## What to do
Count how many lines in the rows below contain the string "value", treating uppercase and lowercase as different, and give only that number.

## Data
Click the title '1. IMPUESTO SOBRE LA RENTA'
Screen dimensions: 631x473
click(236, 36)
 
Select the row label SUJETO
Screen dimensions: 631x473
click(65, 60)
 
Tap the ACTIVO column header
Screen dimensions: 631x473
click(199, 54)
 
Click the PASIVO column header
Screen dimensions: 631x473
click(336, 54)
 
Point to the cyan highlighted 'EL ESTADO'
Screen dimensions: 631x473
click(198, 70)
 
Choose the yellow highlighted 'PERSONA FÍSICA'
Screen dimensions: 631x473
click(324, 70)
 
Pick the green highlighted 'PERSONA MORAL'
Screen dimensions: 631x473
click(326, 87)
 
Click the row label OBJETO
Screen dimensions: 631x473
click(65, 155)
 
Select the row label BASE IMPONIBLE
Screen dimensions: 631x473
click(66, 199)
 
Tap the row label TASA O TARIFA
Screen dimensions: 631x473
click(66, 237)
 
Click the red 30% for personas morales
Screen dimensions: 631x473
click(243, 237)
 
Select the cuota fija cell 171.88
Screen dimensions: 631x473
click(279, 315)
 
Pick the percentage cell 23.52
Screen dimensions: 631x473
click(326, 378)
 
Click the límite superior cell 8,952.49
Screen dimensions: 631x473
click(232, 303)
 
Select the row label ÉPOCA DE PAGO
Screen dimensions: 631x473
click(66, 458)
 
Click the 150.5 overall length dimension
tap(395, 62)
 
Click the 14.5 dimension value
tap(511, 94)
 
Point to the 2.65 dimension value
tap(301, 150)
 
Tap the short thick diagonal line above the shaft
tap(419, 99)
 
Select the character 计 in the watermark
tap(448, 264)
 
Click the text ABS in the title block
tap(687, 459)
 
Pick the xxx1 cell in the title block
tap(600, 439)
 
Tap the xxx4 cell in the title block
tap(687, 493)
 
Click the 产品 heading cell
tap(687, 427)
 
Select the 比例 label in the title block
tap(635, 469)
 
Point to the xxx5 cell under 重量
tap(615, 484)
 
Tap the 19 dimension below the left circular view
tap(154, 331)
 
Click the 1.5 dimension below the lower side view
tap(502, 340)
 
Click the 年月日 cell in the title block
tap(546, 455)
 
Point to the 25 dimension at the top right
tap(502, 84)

## Correct answer
2